I thought last night would be the night to throw the prop and putt around the sky a bit. But by the time I got to the airport it was 6:40 PM, 88 F, and I was just plain tired. I didn't need the IMSAFE checklist to know when I shouldn't fly so on the ground I stayed.

But I'm already here so...

The hangar door slid open, the light streamed in, and the cowling came off. I refilled the fuel tank with 5 gallons of premium. After that, I only intended to clean the engine compartment but since I took the cowling off I should change the oil. Snip the safety wire, loosen the drain pug, watch the oil flow down into the plastic bin. Sure, I should have warmed the engine up to operating temps, but it was 95 F here today and the oil is flowing like water. Good enough.
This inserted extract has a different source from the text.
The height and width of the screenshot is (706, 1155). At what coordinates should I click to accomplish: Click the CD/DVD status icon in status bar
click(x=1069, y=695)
Replace the plug, tighten, reapply safety wire (I'm getting better -- I did miles of .032 and .020 safety wiring from 1980 to 1983 in the Air Force, but it's been awhile). I poured in Aeroshell 80W (3.5 quarts and .25 quart of Camguard) and watched for leaks. All good (there is no filter in his airplane).

I wiped down the entire engine and compartment, carefully checking for problems. I cleaned the inside of the cowling, put everything back on, wiped it down, and gave the wings and windshield and clean up.

A quick straightening up of the hangar and then close up and head home.

We don't always have to fly our airplanes -- sometimes it's good to just be around them.
 
-- sometimes it's good to just be around them.

Best Part of owning....nothing like a crisp Saturday AM with a cup of coffee in the hanger...wiping down and admiring the bird.
 
If your plane has no filter, does it have a screen, or is that lacking as well? Just curious.

The Aztec (and every other plane I've flown up until the 310) has oil filters. The 310 has oil screens, which are to be cleaned with the oil change (2 cases of oil every 25 hours of flight time - yikes). I'm intending on adding the AirWolf oil filter kits since some of the trips I'll be taking it on are more than 25 hours of flight time.

To your real point: Absolutely, some days it's nice to just be around them at the airport, having some quality time to bond.
 
I need to learn to change the oil in my aircraft. I do it on the bikes, and the airplane is probably easier.
 
It's been a very stressful, tiring week at work with days stretching to night. I wanted to fly some this week but the mornings have been foggy and the afternoons over 90F.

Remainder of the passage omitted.